2 of 3 people found the following review helpful
Something to move the air molecules around your living room,
This review is from: London Symphony Orchestra Vol. I And Ii (Audio CD)
I was pleasantly surprised by this album - Zappa wasn't happy with some of the LSO's playing and makes no secret of it in the liner notes for Vol. 2. I thought this would mean a dreary couple of hours worth of avant-garde music with mistakes and bum notes all over the place. Maybe I know nothing about music, but these performances sound fine to me. FZ had to do a few edits here and there - over 50 on 'Strictly Genteel', taking an 11 minute performance down to 7, and he seems to have done a good job - the music sounds beautiful to these ears.
'Bob in Dacron' is first: a piece in two movements, it depicts the titular character getting dressed and going out to get smashed and go on the pull. The music (and liner notes, to be fair) lets us know Zappa's low opinion of such a character, with churning harmonies and electronic "laughboxes" in the mix.

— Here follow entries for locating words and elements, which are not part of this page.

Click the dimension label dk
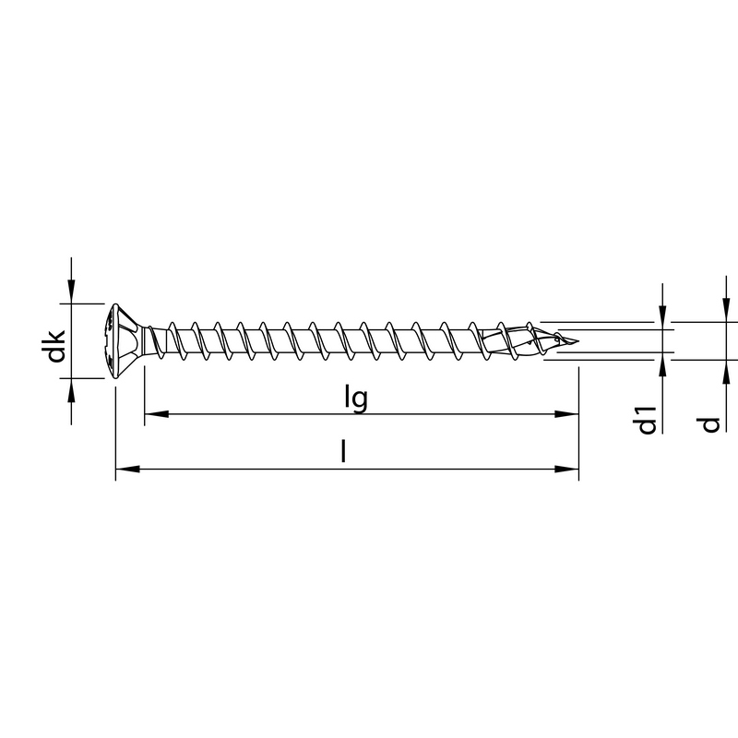tap(56, 342)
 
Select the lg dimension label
tap(356, 398)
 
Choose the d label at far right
tap(708, 423)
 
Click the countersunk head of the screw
tap(120, 339)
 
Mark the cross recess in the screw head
tap(113, 339)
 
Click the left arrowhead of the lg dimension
tap(152, 415)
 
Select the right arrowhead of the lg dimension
tap(570, 415)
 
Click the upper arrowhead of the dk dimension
tap(71, 294)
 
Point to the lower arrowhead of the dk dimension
tap(71, 387)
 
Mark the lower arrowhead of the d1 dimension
tap(662, 363)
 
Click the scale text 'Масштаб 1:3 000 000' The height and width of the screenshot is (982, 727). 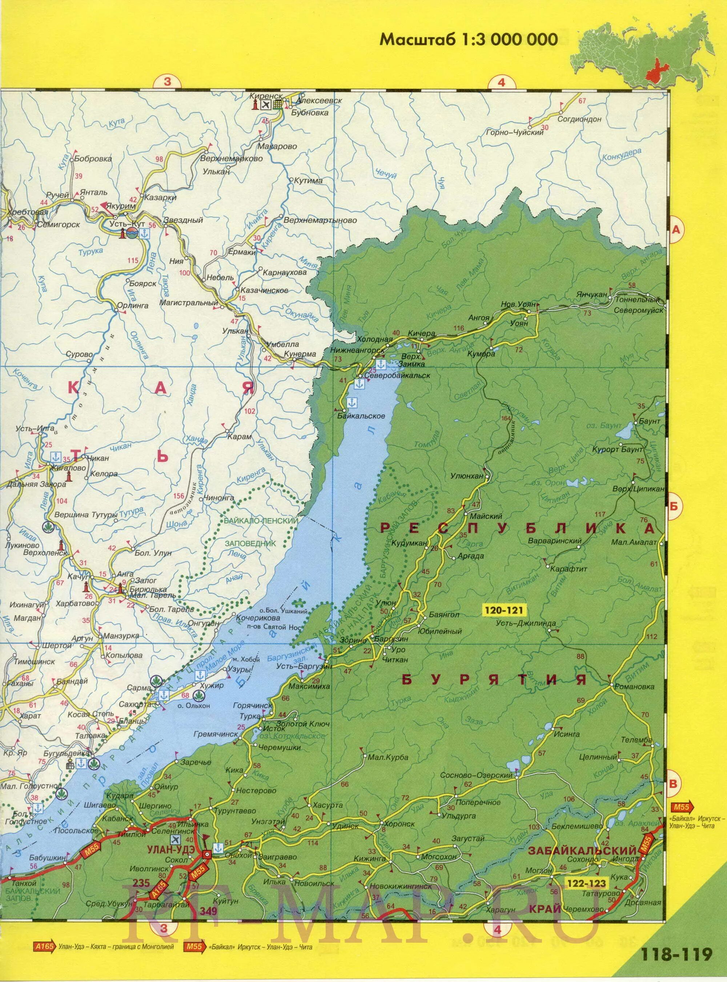coord(469,40)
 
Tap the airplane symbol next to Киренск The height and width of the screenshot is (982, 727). coord(265,104)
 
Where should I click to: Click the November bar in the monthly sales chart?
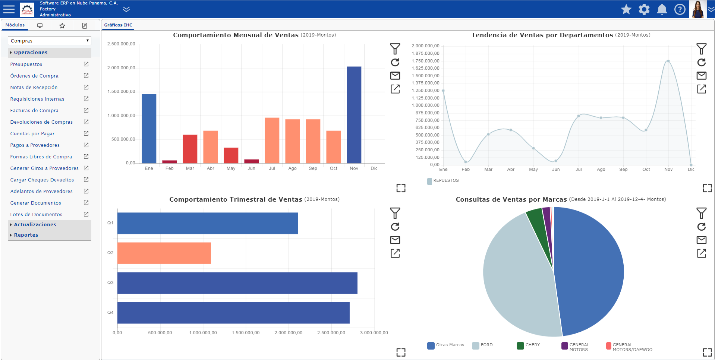pyautogui.click(x=354, y=115)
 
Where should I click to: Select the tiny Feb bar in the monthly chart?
pyautogui.click(x=170, y=162)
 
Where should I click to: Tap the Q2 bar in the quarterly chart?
pyautogui.click(x=164, y=253)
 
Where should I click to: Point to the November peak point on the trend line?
pyautogui.click(x=668, y=61)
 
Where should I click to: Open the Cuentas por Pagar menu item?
pyautogui.click(x=32, y=134)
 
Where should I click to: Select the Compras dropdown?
pyautogui.click(x=49, y=41)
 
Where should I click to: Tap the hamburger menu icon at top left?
pyautogui.click(x=9, y=9)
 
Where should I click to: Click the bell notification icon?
pyautogui.click(x=662, y=9)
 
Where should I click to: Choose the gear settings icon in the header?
pyautogui.click(x=644, y=9)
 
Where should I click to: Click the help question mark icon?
pyautogui.click(x=680, y=9)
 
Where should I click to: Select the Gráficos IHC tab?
pyautogui.click(x=118, y=25)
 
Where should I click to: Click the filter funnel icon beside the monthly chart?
pyautogui.click(x=395, y=49)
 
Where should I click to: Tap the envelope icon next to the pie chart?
pyautogui.click(x=702, y=240)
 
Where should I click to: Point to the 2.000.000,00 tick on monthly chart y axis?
pyautogui.click(x=121, y=68)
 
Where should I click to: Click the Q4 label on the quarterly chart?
pyautogui.click(x=110, y=313)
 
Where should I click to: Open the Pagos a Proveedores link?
pyautogui.click(x=35, y=145)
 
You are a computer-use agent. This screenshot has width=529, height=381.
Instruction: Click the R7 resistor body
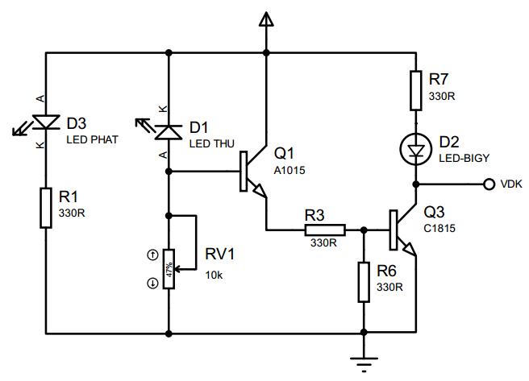(415, 90)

'Sad Jane' is next: a companion piece to the above, it is more reflective and pastoral - parts of it could be Debussy.
After that we have the 28 minute 'Mo 'n Herb's Vacation' which is a combination of a Clarinet solo for David Ocker and a drum solo for Chad Wackerman. The main theme, of which the piece consists of variations, derives from a line in Zappa's 'Wet T-shirt Nite' from Joe's Garage - you figure out which one; needless to say, it's quite surprising to be reminded of mammalian protruberances in a "classical" album such as this.
The second disc consists of new arrangements of older Zappa tunes, and a lot of fans find this disc easier to digest. 'Envelopes', previously glimpsed on the Ship arriving too late to save a Drowning Witch album, is given a lush, slightly slower treatment than before. 'Pedro's Dowry', from Lather, is extended to include a surprising "disco" section, which features excellent rhythm work from Chad Wackerman - his contributions throughout the album are exemplary, and they help to make the album more accessible for rock fans. The 24 minute 'Bogus Pomp' is next, expanded from its Orchestral Favorites version. The orchestral forces are larger in this version too, giving extra resonance to its fanfares.
The final tune is a version of 'Strictly Genteel' which Zappa was very unhappy with, as noted above. The perfomance was so mutilated by editing necessary to conceal the mistakes of an allegedly drunk brass section that it actually fades out - a very bad sign on a classical recording. I seem to remember the Orchestral Favorites version fades out too, but that one retains more of its climaxes than this one does. A slightly disappointing end to the album, then, but overall it's well worthwhile, for Zappa's radical yet involving compositions, and the playing that these musicians actually managed to get right. Considering their budget, time frame, and the complexity of the compositions (which came as a total surpriseto the orchestra), the players should be applauded for their efforts. For Zappa fans, the presence of Chad Wackerman and Ed Mann is an added bonus.